OBJECTIVE: Can you reproduce every line of the data starting at the line that contains "Open the tone curve panel" and ending at the end of the data, with each click coordinate multiplied by 1.8 and rounded to a whole number (halves rounding up) and all other text left unchanged?

Entries from a dataset:
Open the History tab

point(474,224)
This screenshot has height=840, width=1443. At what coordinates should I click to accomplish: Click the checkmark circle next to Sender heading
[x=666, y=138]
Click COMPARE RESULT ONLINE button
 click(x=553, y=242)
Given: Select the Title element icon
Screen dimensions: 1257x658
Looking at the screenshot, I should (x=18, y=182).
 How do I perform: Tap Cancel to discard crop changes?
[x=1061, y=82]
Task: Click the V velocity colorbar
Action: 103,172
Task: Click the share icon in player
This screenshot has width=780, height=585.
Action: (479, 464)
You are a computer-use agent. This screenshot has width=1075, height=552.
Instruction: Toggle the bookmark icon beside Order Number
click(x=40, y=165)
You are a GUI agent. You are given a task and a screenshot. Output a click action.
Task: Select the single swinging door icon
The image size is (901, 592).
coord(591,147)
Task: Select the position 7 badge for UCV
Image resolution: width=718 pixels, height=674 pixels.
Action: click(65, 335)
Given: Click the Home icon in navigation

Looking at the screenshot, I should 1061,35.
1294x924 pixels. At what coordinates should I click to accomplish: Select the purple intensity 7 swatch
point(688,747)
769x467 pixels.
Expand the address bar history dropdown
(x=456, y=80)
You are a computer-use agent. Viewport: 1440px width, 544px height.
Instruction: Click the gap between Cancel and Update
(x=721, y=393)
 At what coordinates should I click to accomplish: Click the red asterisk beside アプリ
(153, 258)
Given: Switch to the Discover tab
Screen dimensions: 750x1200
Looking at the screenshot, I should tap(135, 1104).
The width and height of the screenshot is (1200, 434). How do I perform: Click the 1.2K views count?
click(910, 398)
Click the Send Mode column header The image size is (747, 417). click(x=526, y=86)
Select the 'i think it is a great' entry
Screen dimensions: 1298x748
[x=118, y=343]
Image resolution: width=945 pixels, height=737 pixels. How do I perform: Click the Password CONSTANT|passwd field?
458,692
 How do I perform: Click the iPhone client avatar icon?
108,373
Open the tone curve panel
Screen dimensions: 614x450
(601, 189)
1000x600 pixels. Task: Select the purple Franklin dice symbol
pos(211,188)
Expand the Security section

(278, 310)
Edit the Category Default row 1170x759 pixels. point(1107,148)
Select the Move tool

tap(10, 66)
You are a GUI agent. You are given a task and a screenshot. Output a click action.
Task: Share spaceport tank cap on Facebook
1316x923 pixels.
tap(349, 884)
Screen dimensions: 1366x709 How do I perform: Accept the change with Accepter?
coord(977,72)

RESPONSE TO THIS EXERCISE:
Open the tone curve panel
Screen dimensions: 614x450
(1082, 340)
1000x600 pixels. Task: Select the purple Franklin dice symbol
pos(380,338)
Expand the Security section

(500, 558)
Edit the Category Default row 1170x759 pixels. point(1993,266)
Select the Move tool

tap(18, 119)
You are a GUI agent. You are given a task and a screenshot. Output a click action.
Task: Share spaceport tank cap on Facebook
1316x923 pixels.
tap(628, 1591)
Screen dimensions: 1366x709 How do I perform: Accept the change with Accepter?
coord(1759,130)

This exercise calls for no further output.